Exercise: Beginning with the line that holds "Screen dimensions: 1568x783", copy each line through the end of the material below, exactly and with no pictures.

Exercise inputs:
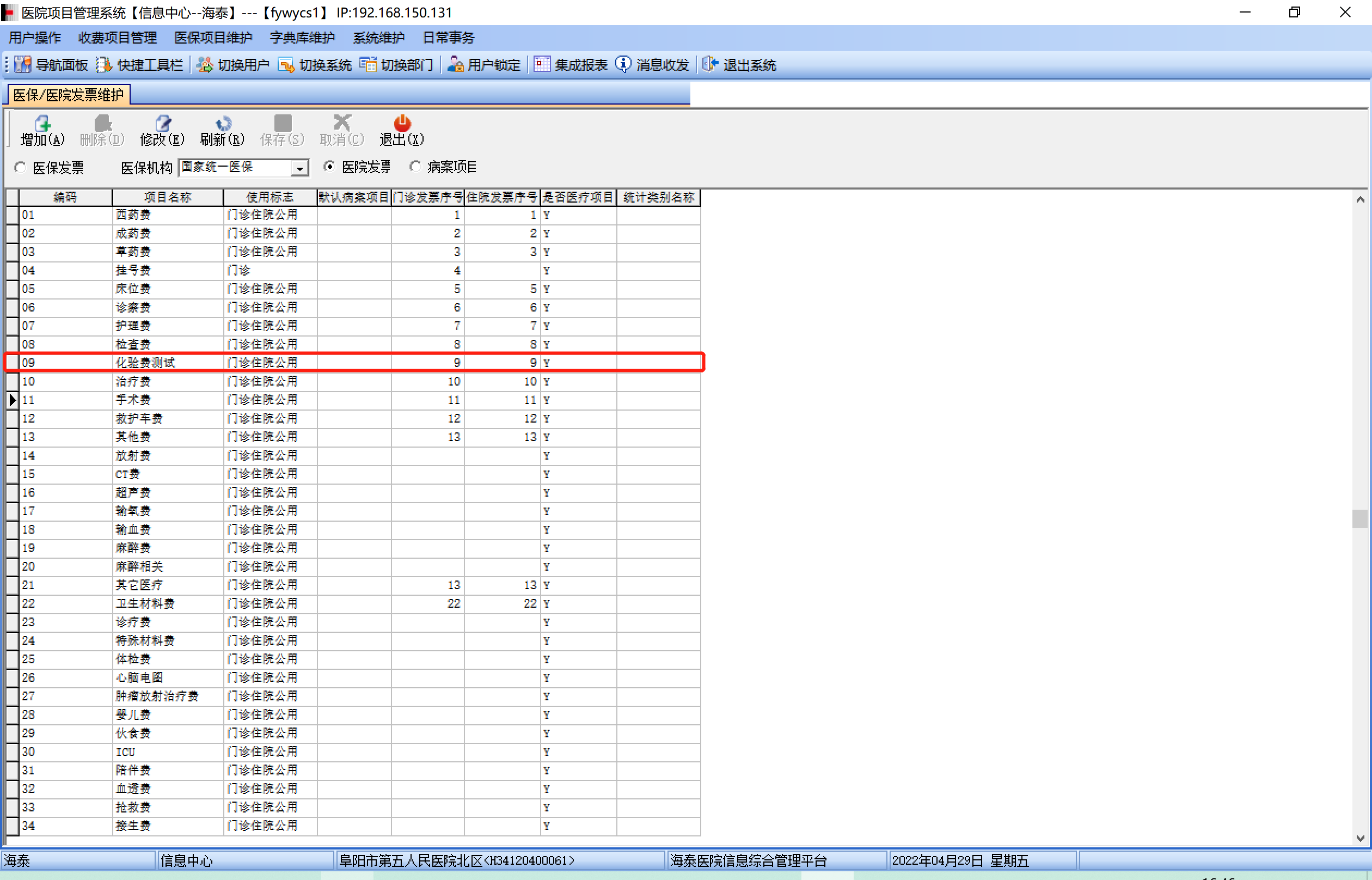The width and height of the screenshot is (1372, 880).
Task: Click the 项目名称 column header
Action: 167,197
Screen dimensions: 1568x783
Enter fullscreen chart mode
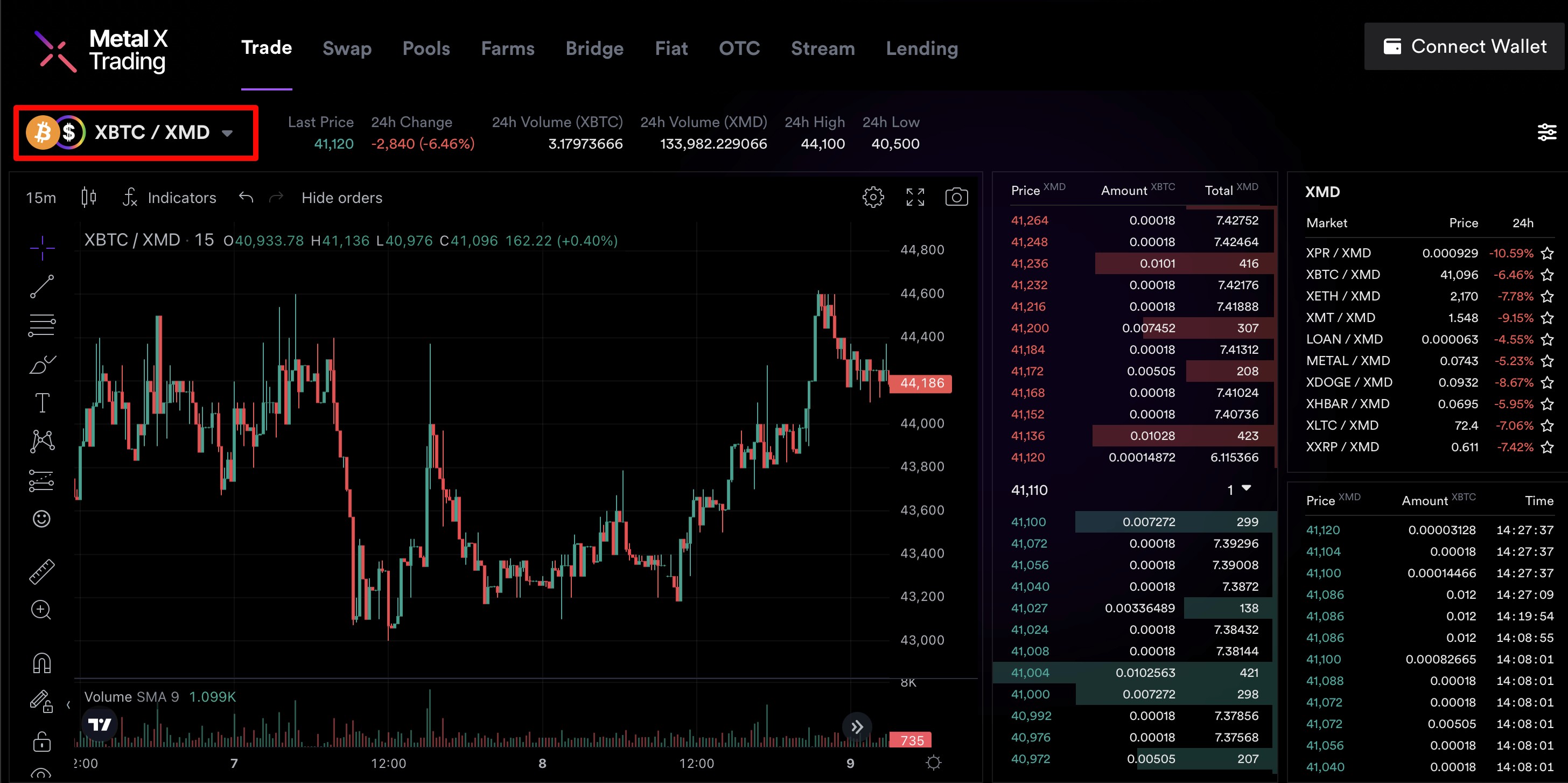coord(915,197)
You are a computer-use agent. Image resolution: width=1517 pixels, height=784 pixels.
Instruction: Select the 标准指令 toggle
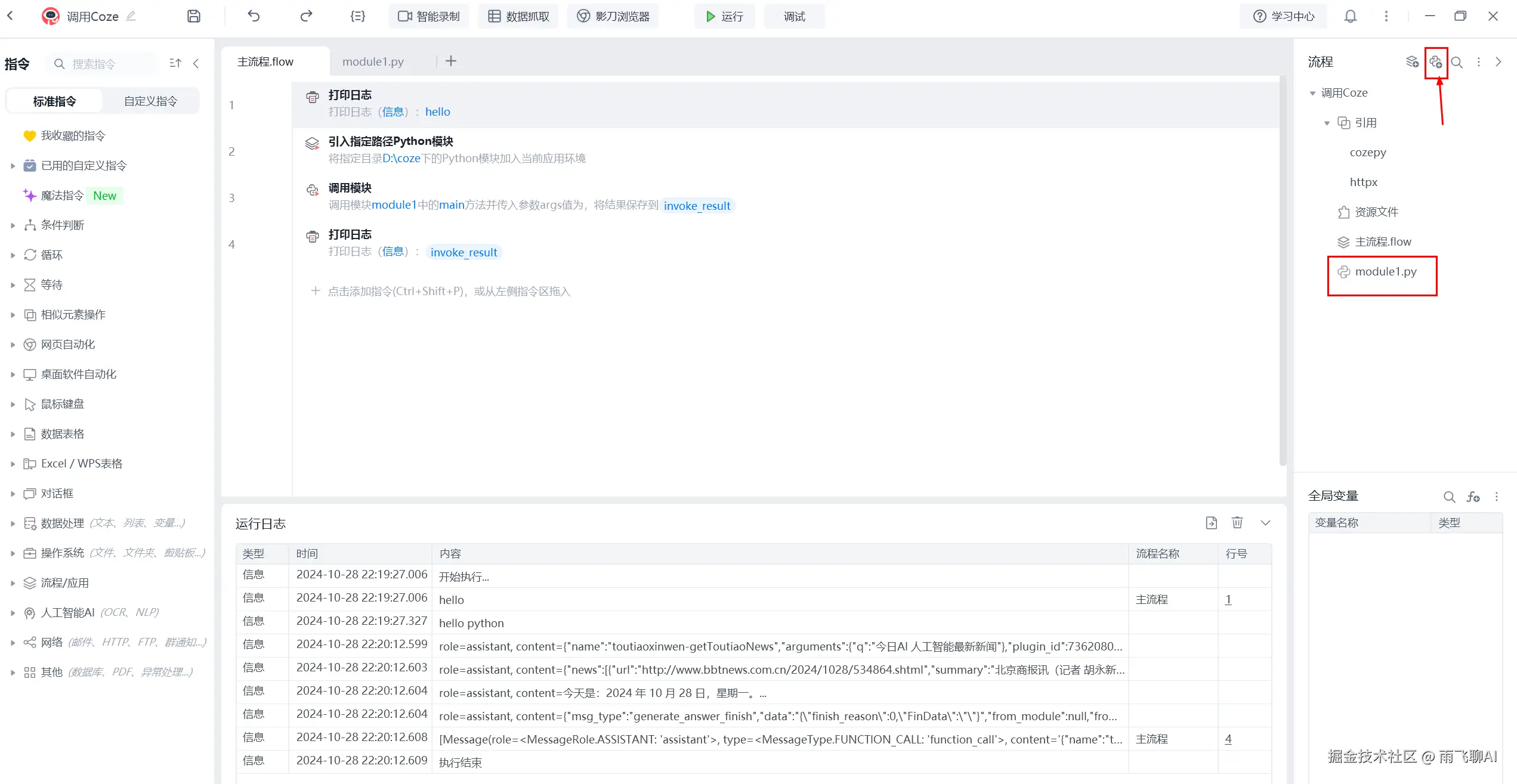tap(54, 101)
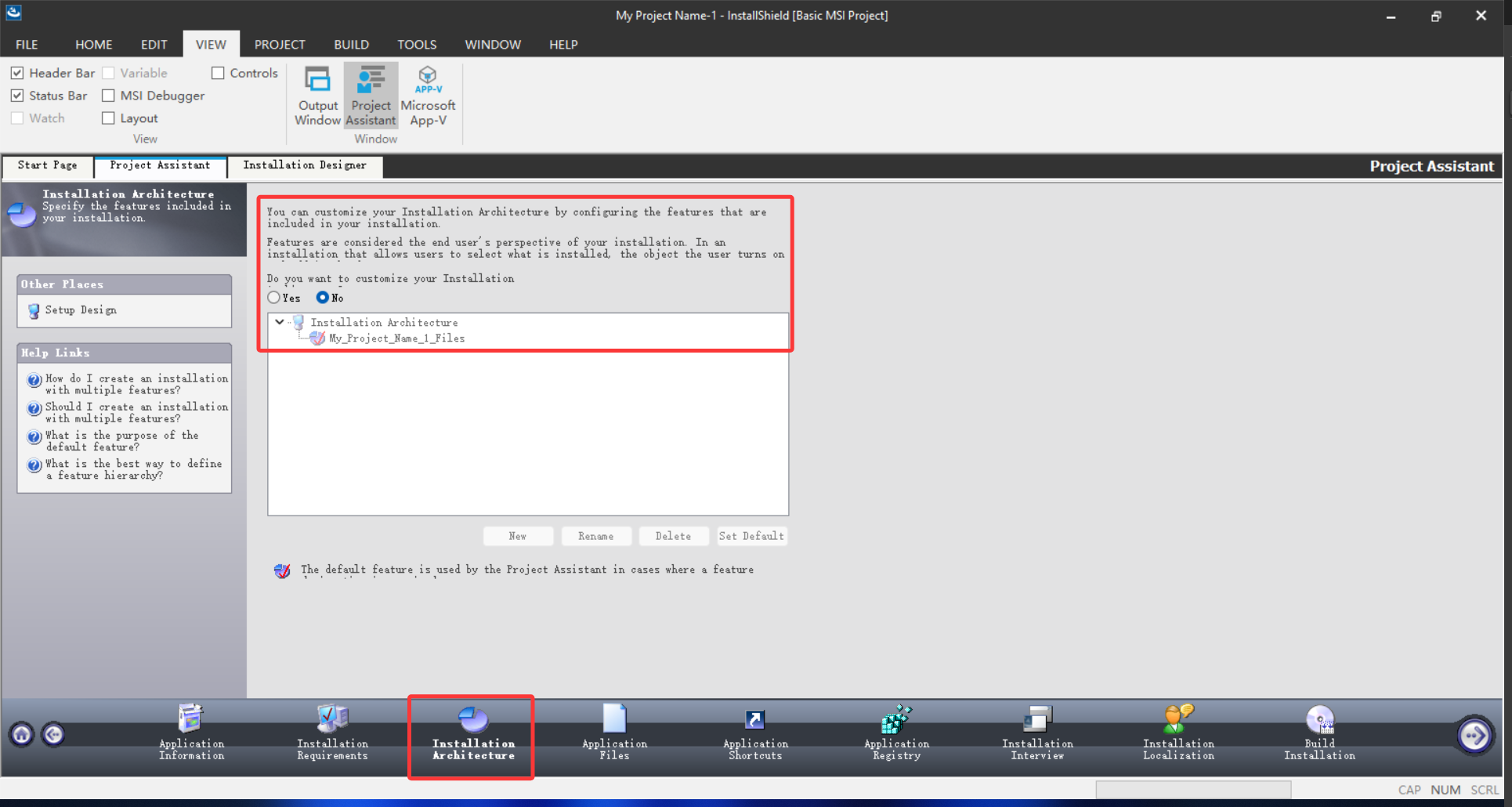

Exercise result:
Screen dimensions: 1568x783
Enter fullscreen chart mode
coord(915,197)
You are a computer-use agent. Image resolution: width=1517 pixels, height=784 pixels.
Instruction: Select the 标准指令 toggle
tap(54, 101)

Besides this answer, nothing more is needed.